◆ Excerpt:
■ ■ ■ ■

Monday, February 17, 2025

Humanoids and Playable Species

 If we treat the 2024 D&D Core Rulebooks as a total fresh start for the game, like a full new edition, it works pretty well. Pretty much the only things I think are really missing from the game are the Booming Blade and Green-Flame Blade cantrips, the Gunner feat, and about twenty or forty more backgrounds that let you get the Origin Feat and ability score bonuses you really want. (Yes, the DMG has rules for making custom backgrounds, but it's not something that is immediately apparent to players.)

There's been some talk (including on this blog) about the sweeping creature-type changes in the 2024 Monster Manual. In an effort, I think, to emphasize that humanoid species can live any kind of lifestyle and be of any alignment, the entries on Orcs, Drow, Duergar, and Deep Gnomes (damn was the 2014 MM heavy on D-categories) were swept away entirely, with advice to use various other stat blocks to represent the creatures that might be referenced in previously-published adventures.

But, more controversially, many creatures that had been humanoid in the Monster Manual became, instead... well, other creature types. Goblinoids all became Fey, along with Centaurs (Satyrs I think were already - Centaurs I believe were originally monstrosities, so this one's a little unusual). Aarakocra, Merfolk, and Lizardfolk were all made elementals - vastly expanding what we even consider an elemental. Sahuagin and Gnolls were made into fiends. Kenku and Thri-Kreen were made into monstrosities. And the Gith (both -yanki and -zerai) were made aberrations.

■ ■ ■ ■

◆ Record extracts:
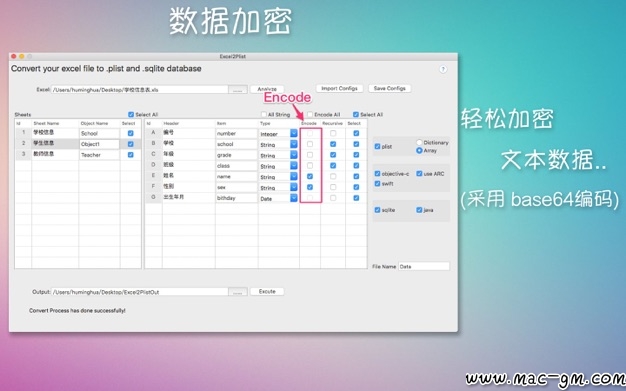This screenshot has height=391, width=626.
Task: Click Save Configs button
Action: click(390, 88)
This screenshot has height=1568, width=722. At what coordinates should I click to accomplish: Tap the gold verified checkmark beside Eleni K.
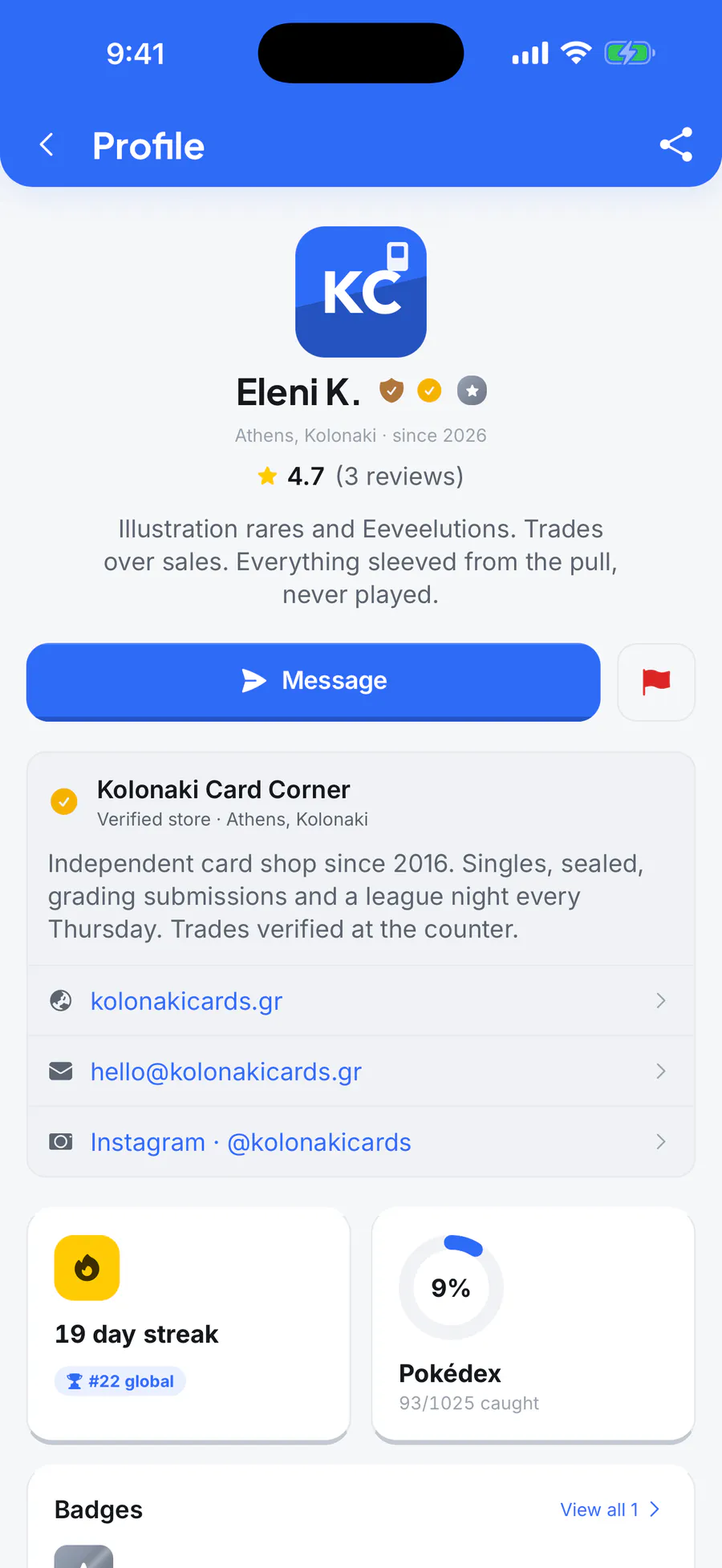click(430, 391)
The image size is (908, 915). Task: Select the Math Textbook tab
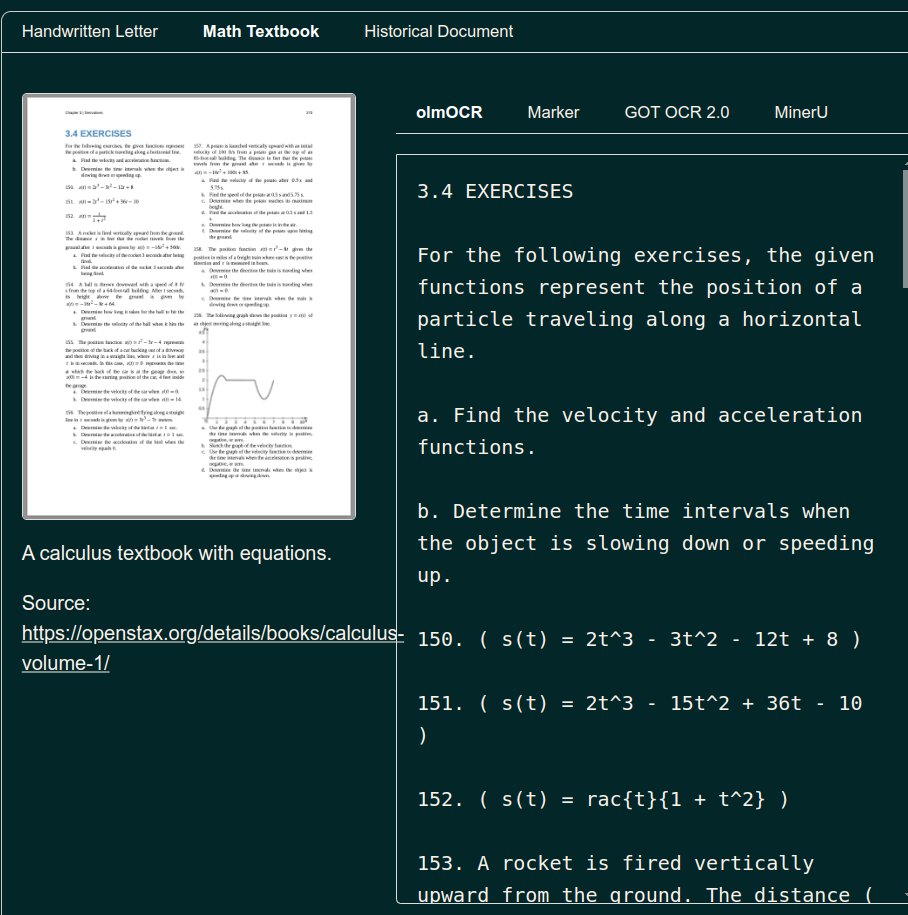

■ ■ ■ ■

◆ The tasks:
a. In the rows starting at the line containing "This screenshot has height=1568, width=722." and ending at the last row, substitute "blue" for "gold" and give those lines back with nothing else changed, leaving out the pictures.
b. Please resume the post about humanoids and playable species from its last sentence.

◆ Task-by-task outputs:
a.
This screenshot has height=1568, width=722. At what coordinates should I click to accomplish: Tap the blue verified checkmark beside Eleni K.
click(430, 391)
The image size is (908, 915). Task: Select the Math Textbook tab

b.
The implication, I think, is that we're meant to look at these creatures as less the kind of free-willed people that Humans, Orcs, Wood Elves, and Drow all are, and instead are that more kind of alien, "natural force made manifest" that many fantasy creatures tend to represent.

And I think it's always a fine line to walk. One of the mainstays of fantasy fiction is the idea that of encountering beings that are very different and have a different way of seeing the world - like how Merry and Pippin struggle to emphasize the urgency of dealing with Saruman with the extremely long-lived Ents.

But, of course, there's certainly been cases in which other species - or, more typically, other "races," a term D&D used until 2024's PHB - carry with them some problematic characteristics. Whether these were specific parallels with existing real-world racial stereotypes or, more broadly, the inherent idea that "well, these people are smarter and these people are stronger" (and especially in the cases where you took a negative to Intelligence with some "monstrous" races,) there was an, I think, admirable desire to move away from such world-construction, most of which I feel was accomplished simply by divorcing ability score improvements from species in Tasha's Cauldron of Everything.

So, does this solve the problem? Or re-create it?

That's open for debate, and I think as players and DMs, we'll have to come up with our own ideas at the table.

But it also adds a curious mechanical wrinkle:

A lot of these are playable.

Monsters of the Multiverse revised and reprinted many playable species (and monsters) largely from Volo's Guide to Monsters and Mordenkainen's Tome of Foes, but also a bit from various setting books, like the Changeling and Shifters from Eberron, or the Minotaur and Centaur first made playable in Guildmaster's Guide to Ravnica.

And so, the weird thing here is that many of the creatures found in the Monster Manual are actually playable. Specifically, the list is:

Aarakocra, Bugbears, Centaurs, Githyanki, Githzerai, Goblins, Hobgoblins, Kenku, Kobolds, Lizardfolk, Minotaurs, Satyrs, Thri-Kreen, and Yuan-Ti.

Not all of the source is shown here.